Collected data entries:
━━━━━━━━━━━━━━━━━━━━━━━━━━━━━━

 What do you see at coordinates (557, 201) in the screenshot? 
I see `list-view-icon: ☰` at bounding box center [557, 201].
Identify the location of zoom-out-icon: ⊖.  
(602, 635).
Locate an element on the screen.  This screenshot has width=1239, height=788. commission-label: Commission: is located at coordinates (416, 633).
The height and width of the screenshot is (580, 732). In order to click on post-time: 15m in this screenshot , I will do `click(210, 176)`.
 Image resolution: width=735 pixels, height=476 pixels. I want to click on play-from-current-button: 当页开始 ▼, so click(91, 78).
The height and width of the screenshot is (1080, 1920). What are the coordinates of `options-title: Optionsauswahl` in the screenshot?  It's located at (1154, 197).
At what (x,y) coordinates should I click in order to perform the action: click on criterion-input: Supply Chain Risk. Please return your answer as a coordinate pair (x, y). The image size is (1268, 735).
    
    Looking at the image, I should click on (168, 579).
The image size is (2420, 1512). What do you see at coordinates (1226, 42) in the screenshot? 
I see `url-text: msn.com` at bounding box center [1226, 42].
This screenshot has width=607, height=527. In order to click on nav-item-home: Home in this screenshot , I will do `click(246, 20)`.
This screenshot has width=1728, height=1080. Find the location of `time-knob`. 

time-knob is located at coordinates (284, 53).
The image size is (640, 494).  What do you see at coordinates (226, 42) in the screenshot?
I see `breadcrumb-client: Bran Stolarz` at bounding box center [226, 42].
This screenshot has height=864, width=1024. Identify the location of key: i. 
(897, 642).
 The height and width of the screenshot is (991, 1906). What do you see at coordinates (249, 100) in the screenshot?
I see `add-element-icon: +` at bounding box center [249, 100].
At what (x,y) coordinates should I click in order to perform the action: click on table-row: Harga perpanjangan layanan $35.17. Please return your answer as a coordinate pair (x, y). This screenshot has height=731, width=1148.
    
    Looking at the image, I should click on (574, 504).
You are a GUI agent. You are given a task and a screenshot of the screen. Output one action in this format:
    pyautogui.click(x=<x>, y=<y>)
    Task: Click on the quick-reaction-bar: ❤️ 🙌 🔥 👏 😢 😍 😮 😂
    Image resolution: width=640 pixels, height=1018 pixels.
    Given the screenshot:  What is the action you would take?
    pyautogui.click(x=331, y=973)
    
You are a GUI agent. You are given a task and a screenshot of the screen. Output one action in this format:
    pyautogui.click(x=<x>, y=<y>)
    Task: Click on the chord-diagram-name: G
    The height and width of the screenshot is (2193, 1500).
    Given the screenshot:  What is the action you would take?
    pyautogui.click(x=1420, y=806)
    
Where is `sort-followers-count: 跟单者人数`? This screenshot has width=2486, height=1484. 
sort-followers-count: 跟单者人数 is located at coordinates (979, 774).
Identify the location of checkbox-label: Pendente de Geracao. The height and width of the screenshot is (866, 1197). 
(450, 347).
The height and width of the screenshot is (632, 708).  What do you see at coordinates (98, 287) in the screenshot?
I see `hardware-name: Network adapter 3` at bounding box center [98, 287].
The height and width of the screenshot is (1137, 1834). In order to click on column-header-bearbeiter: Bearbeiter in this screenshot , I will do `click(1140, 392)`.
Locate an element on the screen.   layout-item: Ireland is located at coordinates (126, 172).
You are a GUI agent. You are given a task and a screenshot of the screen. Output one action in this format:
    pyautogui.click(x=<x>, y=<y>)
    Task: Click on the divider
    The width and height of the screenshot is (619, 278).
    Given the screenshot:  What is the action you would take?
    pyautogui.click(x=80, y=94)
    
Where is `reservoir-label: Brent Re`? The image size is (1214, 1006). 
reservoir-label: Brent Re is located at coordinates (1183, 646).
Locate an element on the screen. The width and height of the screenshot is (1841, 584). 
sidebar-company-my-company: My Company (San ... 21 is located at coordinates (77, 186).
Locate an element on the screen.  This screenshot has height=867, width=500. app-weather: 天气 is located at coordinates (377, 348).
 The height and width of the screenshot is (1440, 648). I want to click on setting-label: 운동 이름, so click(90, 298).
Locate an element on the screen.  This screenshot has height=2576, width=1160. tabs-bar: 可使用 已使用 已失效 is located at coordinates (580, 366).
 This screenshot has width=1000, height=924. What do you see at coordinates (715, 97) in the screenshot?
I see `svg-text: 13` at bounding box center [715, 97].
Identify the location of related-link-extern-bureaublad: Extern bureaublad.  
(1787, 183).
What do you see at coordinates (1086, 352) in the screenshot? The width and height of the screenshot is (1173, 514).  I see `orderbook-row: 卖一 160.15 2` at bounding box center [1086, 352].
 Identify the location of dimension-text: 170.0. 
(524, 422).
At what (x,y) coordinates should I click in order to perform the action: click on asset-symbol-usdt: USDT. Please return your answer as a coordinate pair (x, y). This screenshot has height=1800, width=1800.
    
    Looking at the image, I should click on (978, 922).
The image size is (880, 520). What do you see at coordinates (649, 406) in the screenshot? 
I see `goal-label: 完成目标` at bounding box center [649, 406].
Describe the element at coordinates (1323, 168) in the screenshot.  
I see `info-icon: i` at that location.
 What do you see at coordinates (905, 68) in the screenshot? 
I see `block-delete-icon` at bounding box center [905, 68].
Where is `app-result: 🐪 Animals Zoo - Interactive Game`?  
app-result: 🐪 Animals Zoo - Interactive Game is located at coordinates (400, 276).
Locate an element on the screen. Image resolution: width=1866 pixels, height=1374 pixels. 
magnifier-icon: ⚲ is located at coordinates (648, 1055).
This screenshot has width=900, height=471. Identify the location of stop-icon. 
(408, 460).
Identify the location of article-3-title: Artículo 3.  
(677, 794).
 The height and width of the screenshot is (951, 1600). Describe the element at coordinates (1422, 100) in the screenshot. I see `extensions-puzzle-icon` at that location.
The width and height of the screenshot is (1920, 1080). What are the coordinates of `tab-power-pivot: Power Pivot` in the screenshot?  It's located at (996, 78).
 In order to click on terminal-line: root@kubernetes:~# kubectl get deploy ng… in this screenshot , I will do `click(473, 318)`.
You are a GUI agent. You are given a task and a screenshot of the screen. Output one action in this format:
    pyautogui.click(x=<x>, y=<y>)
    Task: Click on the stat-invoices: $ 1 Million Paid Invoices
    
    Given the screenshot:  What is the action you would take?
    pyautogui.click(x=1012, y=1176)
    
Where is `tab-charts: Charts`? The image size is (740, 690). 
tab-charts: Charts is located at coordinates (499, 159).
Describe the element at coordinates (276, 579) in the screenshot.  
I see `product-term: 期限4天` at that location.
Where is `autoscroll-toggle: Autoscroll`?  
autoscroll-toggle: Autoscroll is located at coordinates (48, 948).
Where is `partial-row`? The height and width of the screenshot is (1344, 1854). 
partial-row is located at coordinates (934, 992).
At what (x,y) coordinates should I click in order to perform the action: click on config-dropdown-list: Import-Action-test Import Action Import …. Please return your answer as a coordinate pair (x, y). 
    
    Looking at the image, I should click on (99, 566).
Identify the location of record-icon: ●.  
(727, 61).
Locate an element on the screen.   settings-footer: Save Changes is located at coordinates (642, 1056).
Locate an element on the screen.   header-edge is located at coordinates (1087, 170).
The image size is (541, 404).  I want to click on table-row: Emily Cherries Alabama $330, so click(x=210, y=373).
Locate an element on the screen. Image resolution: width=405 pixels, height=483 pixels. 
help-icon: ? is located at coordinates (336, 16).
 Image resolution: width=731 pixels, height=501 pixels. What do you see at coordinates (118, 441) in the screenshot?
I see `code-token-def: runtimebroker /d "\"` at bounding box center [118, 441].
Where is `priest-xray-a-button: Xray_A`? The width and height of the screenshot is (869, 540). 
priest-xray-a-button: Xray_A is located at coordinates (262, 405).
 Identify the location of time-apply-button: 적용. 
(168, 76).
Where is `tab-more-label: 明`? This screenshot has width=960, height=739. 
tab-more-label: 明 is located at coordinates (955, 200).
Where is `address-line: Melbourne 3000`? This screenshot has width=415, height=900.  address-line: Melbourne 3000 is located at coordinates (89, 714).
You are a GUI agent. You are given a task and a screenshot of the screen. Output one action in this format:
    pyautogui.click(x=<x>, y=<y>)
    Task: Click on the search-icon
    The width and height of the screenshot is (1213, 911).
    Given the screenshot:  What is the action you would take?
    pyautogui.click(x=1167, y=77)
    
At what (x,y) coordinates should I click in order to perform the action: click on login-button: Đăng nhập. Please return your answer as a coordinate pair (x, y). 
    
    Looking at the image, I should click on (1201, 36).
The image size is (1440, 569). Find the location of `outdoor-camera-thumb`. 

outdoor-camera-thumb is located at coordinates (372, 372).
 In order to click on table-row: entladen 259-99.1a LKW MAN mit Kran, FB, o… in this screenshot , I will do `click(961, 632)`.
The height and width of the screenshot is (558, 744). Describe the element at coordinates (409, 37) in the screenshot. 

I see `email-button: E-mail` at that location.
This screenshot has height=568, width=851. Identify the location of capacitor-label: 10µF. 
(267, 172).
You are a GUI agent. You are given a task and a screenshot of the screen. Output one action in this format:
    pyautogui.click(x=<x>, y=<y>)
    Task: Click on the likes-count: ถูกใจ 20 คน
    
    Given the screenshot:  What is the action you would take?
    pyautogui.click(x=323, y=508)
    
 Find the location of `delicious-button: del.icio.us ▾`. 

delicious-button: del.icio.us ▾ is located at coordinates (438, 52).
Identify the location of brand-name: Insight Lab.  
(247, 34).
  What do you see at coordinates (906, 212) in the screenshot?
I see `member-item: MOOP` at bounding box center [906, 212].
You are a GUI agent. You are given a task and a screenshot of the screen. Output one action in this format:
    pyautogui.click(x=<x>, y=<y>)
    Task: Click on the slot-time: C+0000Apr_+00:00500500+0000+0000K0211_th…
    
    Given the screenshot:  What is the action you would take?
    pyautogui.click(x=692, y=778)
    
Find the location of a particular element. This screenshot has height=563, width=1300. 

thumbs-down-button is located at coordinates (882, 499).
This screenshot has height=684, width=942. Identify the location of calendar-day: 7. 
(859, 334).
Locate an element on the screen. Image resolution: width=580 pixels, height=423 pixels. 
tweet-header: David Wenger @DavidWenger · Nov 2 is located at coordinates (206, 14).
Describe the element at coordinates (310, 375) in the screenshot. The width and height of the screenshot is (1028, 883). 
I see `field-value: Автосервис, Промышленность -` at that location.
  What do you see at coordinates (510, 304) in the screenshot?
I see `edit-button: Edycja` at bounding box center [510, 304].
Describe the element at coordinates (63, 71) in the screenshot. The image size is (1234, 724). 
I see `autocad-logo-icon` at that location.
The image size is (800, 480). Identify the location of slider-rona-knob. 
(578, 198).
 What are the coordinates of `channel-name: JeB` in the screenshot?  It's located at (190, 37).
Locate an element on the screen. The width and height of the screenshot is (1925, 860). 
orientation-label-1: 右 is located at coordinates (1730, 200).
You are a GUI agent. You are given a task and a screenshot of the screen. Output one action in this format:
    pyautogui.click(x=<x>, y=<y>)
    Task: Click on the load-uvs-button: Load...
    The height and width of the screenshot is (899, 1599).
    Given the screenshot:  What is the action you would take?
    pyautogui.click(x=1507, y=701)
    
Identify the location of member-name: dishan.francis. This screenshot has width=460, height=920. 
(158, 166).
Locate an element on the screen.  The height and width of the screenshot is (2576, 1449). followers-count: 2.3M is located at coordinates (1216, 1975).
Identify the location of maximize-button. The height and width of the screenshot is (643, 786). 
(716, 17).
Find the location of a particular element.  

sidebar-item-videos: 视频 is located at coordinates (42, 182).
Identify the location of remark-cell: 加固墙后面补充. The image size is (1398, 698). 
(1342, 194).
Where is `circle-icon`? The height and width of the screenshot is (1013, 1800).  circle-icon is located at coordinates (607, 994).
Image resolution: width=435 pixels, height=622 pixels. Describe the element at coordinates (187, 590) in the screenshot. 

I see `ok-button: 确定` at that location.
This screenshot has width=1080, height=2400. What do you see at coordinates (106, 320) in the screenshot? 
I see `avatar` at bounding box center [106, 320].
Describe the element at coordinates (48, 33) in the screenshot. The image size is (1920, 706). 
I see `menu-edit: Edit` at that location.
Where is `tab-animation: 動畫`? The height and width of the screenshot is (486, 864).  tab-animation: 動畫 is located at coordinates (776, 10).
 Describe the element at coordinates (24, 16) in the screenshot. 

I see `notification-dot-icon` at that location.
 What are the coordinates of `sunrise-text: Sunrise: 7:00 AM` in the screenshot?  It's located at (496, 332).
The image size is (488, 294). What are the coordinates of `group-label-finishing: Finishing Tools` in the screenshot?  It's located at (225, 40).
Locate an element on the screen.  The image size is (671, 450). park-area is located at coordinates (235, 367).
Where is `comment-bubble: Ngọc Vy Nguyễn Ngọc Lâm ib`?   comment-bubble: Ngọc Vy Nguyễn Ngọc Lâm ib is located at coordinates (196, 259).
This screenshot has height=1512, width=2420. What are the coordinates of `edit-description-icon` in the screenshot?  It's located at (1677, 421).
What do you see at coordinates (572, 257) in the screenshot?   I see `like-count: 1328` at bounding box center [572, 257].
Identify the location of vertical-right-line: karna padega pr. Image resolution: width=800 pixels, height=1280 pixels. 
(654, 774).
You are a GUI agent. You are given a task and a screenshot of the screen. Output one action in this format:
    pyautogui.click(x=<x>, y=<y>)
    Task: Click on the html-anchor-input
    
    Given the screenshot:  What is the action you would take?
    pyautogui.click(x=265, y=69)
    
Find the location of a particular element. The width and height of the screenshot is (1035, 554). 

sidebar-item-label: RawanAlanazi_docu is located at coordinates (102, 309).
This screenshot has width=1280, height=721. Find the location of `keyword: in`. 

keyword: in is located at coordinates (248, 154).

━━━━━━━━━━━━━━━━━━━━━━━━━━━━━━

EXERCISE OBJECTIVE -
From the material above, copy out verbatim every line from the one containing "is (1268, 735)." to the one containing "center [226, 42].", including both of those lines.

WRITTEN REPLY -
At what (x,y) coordinates should I click in order to perform the action: click on criterion-input: Supply Chain Risk. Please return your answer as a coordinate pair (x, y). The image size is (1268, 735).
    
    Looking at the image, I should click on (168, 579).
The image size is (2420, 1512). What do you see at coordinates (1226, 42) in the screenshot? 
I see `url-text: msn.com` at bounding box center [1226, 42].
This screenshot has width=607, height=527. In order to click on nav-item-home: Home in this screenshot , I will do `click(246, 20)`.
This screenshot has width=1728, height=1080. Find the location of `time-knob`. 

time-knob is located at coordinates (284, 53).
The image size is (640, 494).  What do you see at coordinates (226, 42) in the screenshot?
I see `breadcrumb-client: Bran Stolarz` at bounding box center [226, 42].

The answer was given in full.